* **Job**
Convert the records below into a JSON array of strings with one string per line, omitting blank lines and leaving out the pictures.

* **Extracted information**

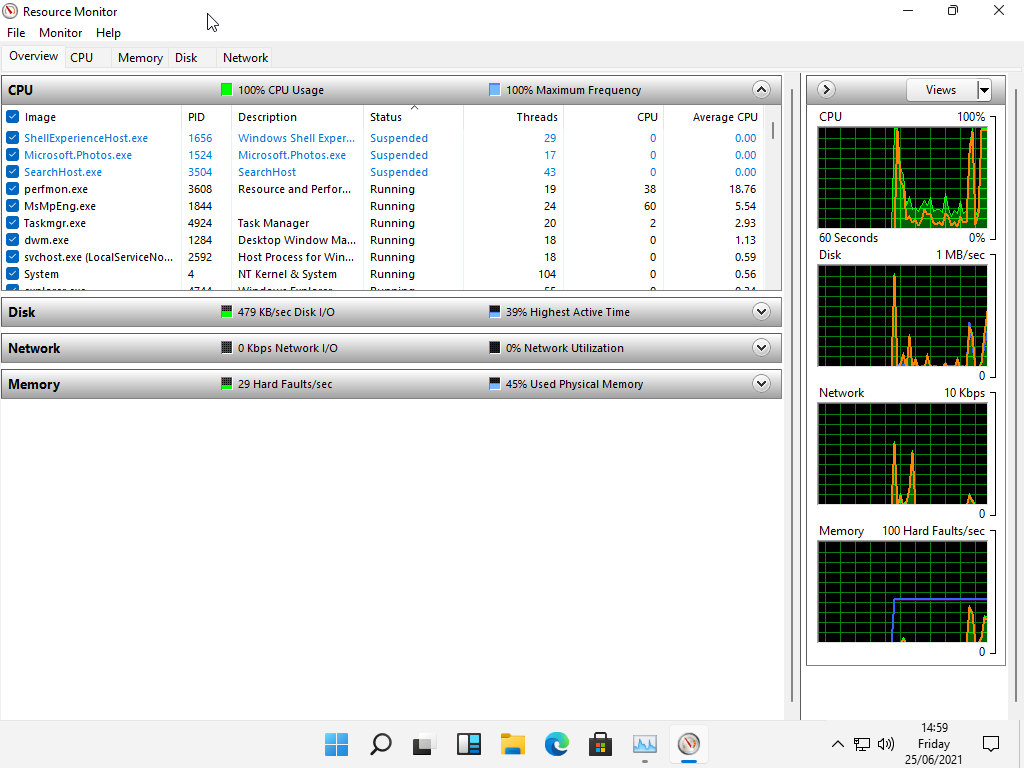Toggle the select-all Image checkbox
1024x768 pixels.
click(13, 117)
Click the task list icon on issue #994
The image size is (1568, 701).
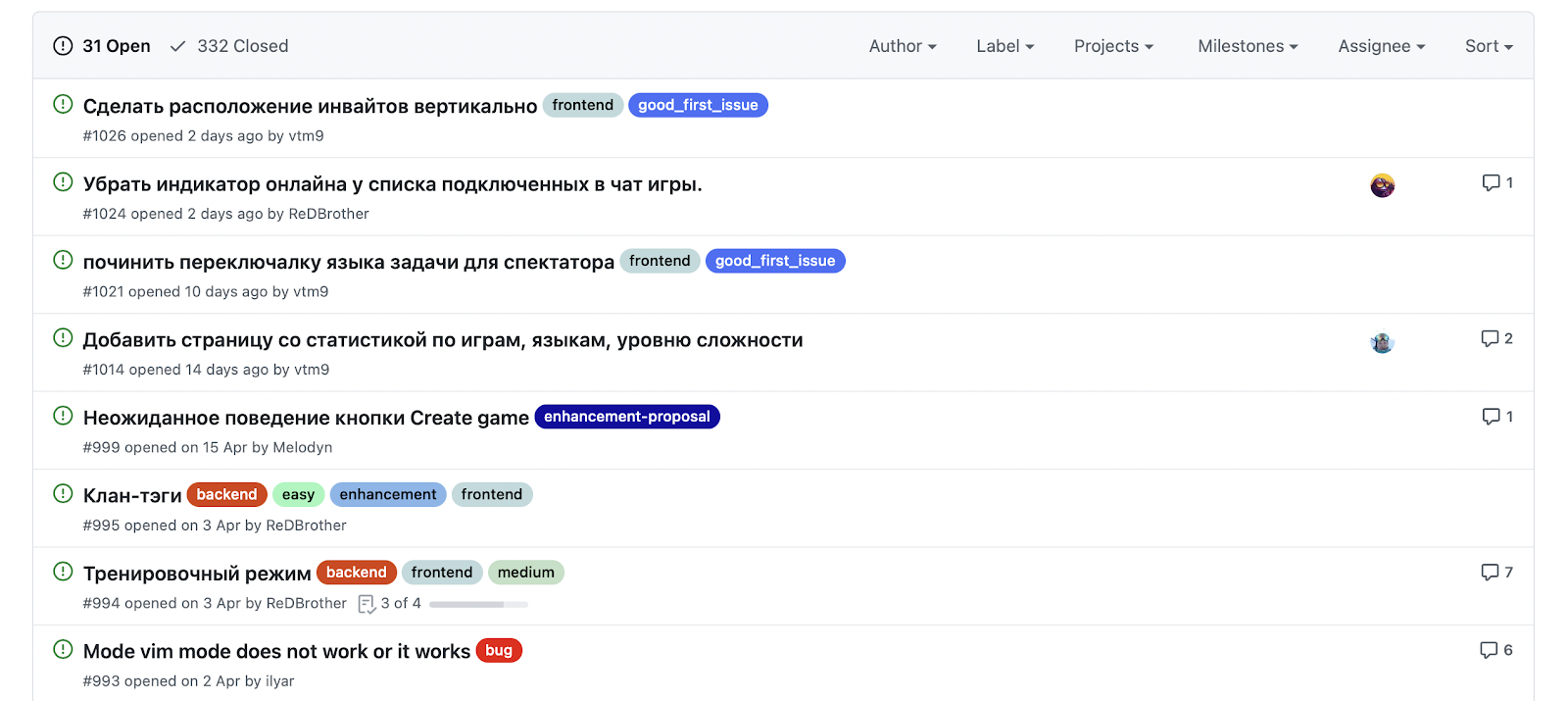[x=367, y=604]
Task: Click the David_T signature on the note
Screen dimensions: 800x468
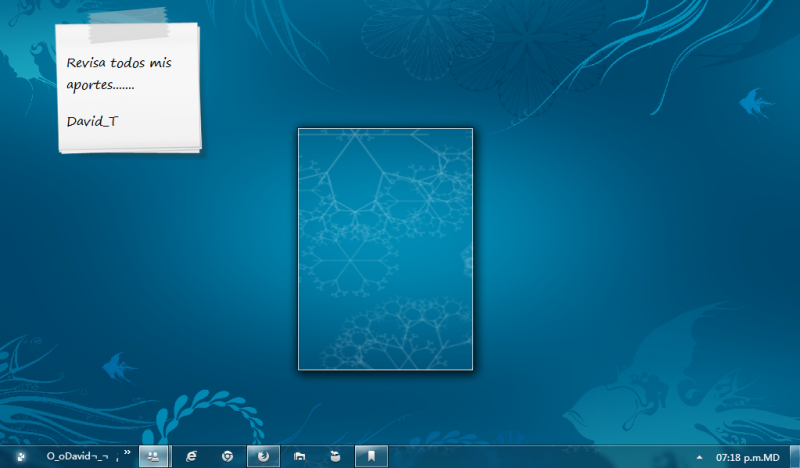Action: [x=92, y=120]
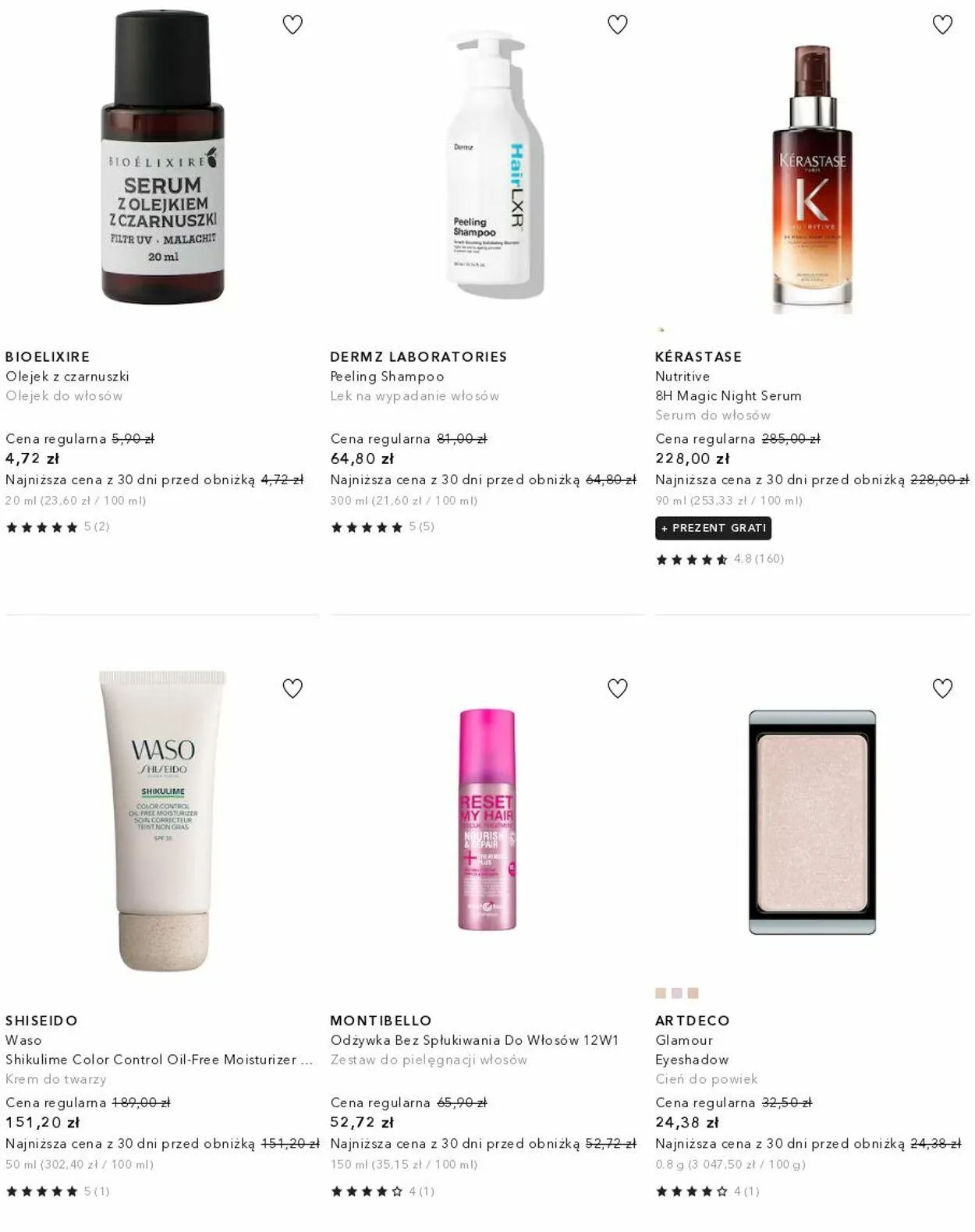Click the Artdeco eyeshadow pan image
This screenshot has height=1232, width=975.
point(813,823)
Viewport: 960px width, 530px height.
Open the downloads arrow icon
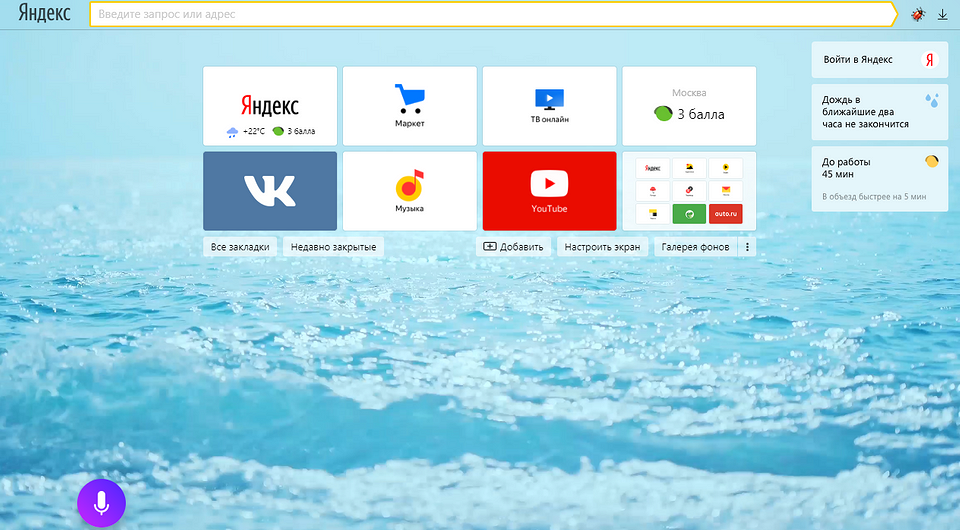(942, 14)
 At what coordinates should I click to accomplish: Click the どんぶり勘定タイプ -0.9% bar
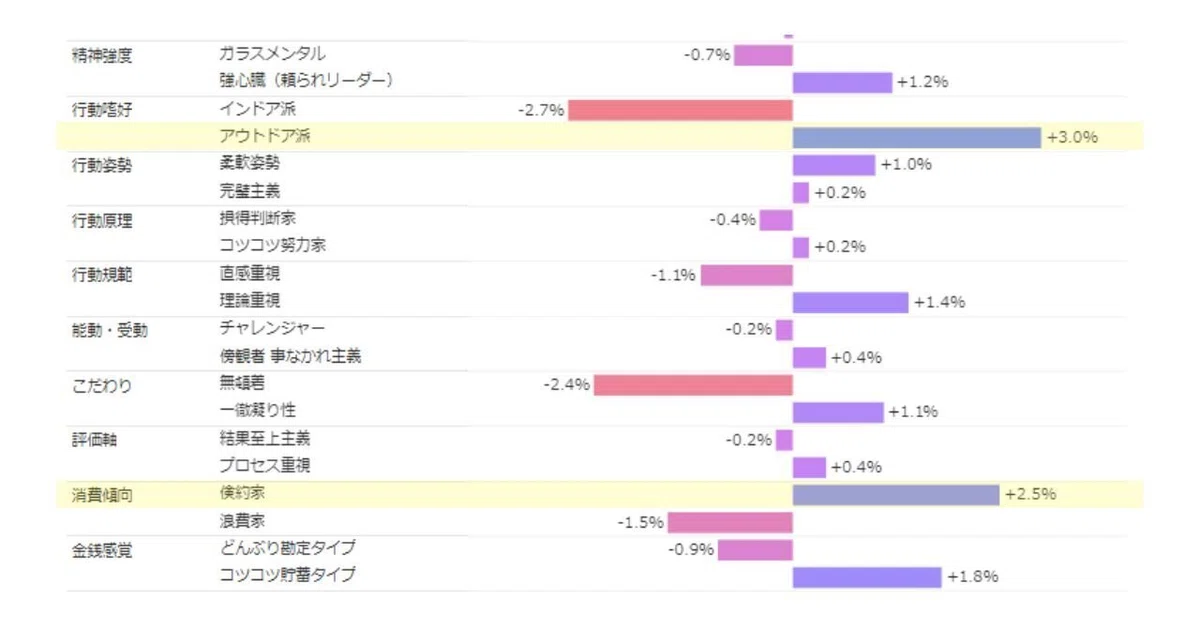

* **Solved exercise**
[
  "Toggle the select-all Image checkbox",
  "1024x768 pixels.",
  "click(13, 117)",
  "Click the task list icon on issue #994",
  "The image size is (1568, 701).",
  "[x=367, y=604]",
  "Task: Click the David_T signature on the note",
  "Screen dimensions: 800x468",
  "Action: [x=92, y=120]",
  "Click the Artdeco eyeshadow pan image",
  "This screenshot has height=1232, width=975.",
  "point(813,823)",
  "Viewport: 960px width, 530px height.",
  "Open the downloads arrow icon",
  "(942, 14)",
  " At what coordinates should I click to accomplish: Click the どんぶり勘定タイプ -0.9% bar"
]